→ **Text to read**
** start **

# wife might leave if i tell truth



## hardhat

She told me if i ever drank again it was over, i did, she's been out of town, she asked if i had been drinking, lied, what should i do


----------



## Leahdorus

Well frankly, you should have thought about that before you drank again. Join AA and let her know you've joined and want to change, and maybe she will be more willing to forgive.


----------



## hardhat

i'm in aa, i am getting help, but i slipped, i didn,t think before i drank, i understand your point. i want to be honest but don't want to lose my family.


----------



## Leahdorus

That's good that you are in AA. Do you have a sponsor? What does he/she say about this situation? I understand wanting to be honest - I would want to also. It's a risk you take, telling your wife the truth. I don't think anyone can answer this for you, but it sounds like you regret drinking again, and want to come clean. But it's up to your wife if she will stay or go. Sounds like maybe this has been an issue before, and she's tired of it.

** end **

→ **Raw records**

** start **

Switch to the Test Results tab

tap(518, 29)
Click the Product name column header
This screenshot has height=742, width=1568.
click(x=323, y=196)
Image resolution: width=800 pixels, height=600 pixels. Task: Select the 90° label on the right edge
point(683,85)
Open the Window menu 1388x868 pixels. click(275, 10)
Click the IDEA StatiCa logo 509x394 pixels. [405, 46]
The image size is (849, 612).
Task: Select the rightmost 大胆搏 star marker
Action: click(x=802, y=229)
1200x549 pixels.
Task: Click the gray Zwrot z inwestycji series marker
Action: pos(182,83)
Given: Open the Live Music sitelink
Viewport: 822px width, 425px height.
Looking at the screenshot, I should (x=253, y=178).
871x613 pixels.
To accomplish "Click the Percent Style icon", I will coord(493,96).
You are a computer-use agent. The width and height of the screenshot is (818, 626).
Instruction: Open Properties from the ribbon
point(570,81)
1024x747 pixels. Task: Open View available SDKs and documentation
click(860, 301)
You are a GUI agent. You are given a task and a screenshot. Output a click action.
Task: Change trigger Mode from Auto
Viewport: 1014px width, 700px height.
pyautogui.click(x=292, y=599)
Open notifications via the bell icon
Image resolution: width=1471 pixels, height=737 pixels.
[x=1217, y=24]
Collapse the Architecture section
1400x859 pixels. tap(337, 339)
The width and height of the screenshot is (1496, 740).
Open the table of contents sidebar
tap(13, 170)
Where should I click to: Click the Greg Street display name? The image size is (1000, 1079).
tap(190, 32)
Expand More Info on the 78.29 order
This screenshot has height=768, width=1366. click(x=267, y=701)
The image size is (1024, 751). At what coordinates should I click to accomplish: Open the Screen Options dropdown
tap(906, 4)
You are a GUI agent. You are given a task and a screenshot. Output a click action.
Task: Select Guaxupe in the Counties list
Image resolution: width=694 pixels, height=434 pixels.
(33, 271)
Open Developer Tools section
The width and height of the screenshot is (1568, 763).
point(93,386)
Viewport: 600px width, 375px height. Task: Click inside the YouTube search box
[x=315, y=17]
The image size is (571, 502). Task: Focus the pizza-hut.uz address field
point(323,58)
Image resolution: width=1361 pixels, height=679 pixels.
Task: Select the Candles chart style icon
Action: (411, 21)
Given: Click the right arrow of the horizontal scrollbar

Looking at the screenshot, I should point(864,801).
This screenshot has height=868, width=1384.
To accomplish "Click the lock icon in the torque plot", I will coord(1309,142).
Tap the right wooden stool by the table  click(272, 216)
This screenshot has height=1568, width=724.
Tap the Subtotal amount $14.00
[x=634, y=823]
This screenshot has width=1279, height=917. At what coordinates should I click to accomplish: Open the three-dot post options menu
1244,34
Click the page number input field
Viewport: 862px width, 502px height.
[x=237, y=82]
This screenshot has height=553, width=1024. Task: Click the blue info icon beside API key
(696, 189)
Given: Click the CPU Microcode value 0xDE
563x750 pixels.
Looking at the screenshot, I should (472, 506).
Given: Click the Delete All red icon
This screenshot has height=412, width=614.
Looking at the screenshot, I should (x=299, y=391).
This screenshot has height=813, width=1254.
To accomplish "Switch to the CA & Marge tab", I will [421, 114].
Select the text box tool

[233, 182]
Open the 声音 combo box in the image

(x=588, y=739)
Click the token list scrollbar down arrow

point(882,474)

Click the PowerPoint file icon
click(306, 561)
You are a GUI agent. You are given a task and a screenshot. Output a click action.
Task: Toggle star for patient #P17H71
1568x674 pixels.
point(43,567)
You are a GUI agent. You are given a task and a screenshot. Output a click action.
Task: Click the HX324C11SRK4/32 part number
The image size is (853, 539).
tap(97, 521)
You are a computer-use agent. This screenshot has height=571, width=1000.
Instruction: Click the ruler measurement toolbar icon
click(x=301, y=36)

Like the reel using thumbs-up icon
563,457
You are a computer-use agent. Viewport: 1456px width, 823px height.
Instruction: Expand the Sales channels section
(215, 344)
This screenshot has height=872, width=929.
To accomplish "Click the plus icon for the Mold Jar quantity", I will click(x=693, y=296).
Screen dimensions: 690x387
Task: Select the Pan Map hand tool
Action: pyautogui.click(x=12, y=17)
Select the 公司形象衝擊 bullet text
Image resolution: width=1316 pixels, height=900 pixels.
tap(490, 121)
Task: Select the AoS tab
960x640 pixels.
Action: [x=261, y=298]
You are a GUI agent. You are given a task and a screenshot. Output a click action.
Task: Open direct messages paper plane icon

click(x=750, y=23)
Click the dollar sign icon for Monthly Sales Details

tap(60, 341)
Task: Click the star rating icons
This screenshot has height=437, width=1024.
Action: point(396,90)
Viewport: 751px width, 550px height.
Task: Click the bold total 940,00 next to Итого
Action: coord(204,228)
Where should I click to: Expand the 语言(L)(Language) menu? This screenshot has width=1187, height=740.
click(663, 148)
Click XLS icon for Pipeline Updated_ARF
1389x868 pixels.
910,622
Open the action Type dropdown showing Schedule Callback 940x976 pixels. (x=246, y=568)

** end **

→ **Given request A**
In the forum thread about telling the truth, what did hardhat's wife say would happen if hardhat ever drank again?
→ **Given request B**
Translate this sentence from the forum thread about telling the truth into Spanish: "It's a risk you take, telling your wife the truth."
The listing was drawn from a source separate from the text.

→ **Worked solution A**
She said it would be over.

→ **Worked solution B**
Es un riesgo que corres al decirle la verdad a tu esposa.